The goal of any disaster recovery plan is to ensure the survival of the business when an IT facility becomes unavailable for an extended period. The immediate objective is to restore service at a remote location when the local (normal) computing facility is no longer available.

What’s a remote location and how remote is remote enough? In case of a fire in your building, a location a few hundred yards away may be sufficient. However, if the disaster is a hurricane, the facility may need to be several states away. In general, the farther away the better.


Business needs typically dictate the disaster recovery methods chosen. The more data and service availability a method provides, the more costly it will be.

Imagine you’re handling IMS disaster recovery planning for your organization. Management tells you that no data or only a small percentage of data can be lost, and that services can’t be down for more than a few minutes.

When you evaluate a disaster recovery method that can ensure these goals are met, you find that the cost is extremely high. In short, cost goes up as data loss and service unavailability go down. Management then begins to reconsider: “At that high cost, perhaps we can afford to lose a little more data after all. Perhaps services can be unavailable for a little longer than we first thought.”

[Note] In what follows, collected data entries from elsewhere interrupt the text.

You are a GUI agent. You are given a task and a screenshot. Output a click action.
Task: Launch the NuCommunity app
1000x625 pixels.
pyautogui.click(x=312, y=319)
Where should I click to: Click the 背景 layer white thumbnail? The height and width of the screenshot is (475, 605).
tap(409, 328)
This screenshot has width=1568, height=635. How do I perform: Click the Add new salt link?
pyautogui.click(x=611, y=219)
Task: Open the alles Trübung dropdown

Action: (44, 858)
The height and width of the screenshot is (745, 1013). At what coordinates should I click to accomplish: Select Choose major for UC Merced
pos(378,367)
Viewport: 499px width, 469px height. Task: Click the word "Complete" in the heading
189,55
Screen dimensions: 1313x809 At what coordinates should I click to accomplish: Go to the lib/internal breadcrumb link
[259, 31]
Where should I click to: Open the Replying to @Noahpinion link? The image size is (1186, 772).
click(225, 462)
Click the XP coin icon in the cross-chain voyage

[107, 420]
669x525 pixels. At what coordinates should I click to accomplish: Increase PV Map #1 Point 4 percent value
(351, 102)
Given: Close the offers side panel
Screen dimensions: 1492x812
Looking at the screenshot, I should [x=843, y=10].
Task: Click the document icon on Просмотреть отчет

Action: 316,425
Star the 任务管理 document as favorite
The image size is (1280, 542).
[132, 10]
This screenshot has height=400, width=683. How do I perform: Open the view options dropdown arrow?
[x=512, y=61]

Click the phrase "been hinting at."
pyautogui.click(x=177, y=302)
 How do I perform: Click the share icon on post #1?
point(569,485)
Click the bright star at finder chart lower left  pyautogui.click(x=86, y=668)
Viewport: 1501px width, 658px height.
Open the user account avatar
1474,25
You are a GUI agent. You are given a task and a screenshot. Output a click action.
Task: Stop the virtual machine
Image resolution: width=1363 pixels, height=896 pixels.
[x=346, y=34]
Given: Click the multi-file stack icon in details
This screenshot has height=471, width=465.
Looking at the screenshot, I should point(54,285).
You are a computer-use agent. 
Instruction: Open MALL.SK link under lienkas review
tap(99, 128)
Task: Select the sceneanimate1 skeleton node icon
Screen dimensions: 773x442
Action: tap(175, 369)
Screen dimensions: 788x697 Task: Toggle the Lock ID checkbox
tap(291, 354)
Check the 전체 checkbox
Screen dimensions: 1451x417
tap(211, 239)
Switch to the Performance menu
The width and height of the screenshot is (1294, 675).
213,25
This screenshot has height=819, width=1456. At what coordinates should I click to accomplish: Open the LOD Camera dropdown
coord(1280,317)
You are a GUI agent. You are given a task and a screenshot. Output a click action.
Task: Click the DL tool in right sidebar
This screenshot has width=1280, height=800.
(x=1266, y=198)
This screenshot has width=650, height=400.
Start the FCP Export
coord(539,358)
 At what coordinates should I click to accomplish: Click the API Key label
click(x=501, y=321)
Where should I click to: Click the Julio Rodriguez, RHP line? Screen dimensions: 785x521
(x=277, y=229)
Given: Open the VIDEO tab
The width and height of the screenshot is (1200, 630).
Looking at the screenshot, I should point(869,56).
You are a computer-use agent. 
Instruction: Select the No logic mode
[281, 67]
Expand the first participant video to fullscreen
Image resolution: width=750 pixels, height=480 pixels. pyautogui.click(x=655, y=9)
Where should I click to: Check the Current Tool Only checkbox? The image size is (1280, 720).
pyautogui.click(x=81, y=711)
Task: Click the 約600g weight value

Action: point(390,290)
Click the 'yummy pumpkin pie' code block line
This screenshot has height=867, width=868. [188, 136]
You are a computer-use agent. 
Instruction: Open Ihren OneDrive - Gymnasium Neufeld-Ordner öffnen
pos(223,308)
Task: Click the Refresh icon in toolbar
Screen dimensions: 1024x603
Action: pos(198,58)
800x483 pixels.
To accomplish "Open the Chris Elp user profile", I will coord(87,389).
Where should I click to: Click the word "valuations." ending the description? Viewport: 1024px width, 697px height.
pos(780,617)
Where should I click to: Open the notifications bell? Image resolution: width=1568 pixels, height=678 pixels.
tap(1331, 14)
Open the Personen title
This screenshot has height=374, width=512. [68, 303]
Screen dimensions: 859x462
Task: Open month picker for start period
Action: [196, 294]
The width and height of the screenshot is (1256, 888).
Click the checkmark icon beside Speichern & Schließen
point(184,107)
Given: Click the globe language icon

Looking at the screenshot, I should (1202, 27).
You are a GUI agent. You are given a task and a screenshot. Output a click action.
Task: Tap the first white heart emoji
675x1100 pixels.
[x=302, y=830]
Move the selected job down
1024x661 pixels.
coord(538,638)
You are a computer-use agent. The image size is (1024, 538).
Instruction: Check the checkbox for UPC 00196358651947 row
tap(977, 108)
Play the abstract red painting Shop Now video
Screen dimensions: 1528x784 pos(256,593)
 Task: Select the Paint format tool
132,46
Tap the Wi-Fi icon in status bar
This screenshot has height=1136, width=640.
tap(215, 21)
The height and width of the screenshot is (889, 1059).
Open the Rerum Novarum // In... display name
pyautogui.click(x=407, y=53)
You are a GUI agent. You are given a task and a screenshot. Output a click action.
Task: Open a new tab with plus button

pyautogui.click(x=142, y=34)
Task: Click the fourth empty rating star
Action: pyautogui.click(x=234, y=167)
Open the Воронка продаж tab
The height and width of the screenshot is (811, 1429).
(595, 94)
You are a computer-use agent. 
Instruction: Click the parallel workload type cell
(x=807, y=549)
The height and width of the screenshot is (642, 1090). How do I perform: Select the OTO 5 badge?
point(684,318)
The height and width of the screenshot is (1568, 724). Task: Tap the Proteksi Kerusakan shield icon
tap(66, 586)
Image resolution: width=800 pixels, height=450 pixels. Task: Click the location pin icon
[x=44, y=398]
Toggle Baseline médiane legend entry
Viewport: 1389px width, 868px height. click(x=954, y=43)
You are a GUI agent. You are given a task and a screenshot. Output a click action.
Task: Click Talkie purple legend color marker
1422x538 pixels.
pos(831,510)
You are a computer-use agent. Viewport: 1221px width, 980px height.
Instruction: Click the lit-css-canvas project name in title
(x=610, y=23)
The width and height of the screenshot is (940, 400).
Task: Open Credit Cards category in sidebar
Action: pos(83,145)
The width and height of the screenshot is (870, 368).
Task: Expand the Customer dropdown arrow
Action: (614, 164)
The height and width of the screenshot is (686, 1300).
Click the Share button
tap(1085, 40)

Top management needs to answer these questions:

  • What disaster are you most worried about and how large a geographic area would it affect? An explosion at a chemical plant could affect an entire city. An earthquake could affect a large part of a state.
  • How much data can your organization lose? Is the answer “zero” or is it acceptable to recover data from a set point in time?
  • How long can your organization go without IMS service? Your disaster recovery plan needs to spell out the length of time it would take to restore service. Data loss and service availability aren’t the same. For one organization, zero loss of data may be required, but IMS service can be down for a day. For another organization, survival might mean being back in service in an hour, even if the trade-off is to lose an entire day’s worth of data. It all depends on the business you’re in.
  • How much can you spend? When senior management learns the expense involved in achieving their disaster recovery goals, they may change their goals. In effect, disaster recovery planning is an iterative process. Management will probably evaluate several proposals before arriving at a solution that best balances the needs of the business with the cost of the plan.
  • How much downtime is tolerable? It may be OK to periodically terminate all your IMS systems to establish your disaster recovery points. Or, more commonly, your systems and databases may need to be continuously available and establishing a disaster recovery point can’t impact system and data availability.

The closer you get to zero data loss with no downtime and no impact on system and data availability at the local IT center, the greater the cost of the disaster recovery method.


Disaster recovery methods or solutions can be grouped into three main categories: hardware solutions, special-purpose software solutions, and manual solutions. These solutions or processes aren’t mutually exclusive and there are as many combinations as there are IT environments.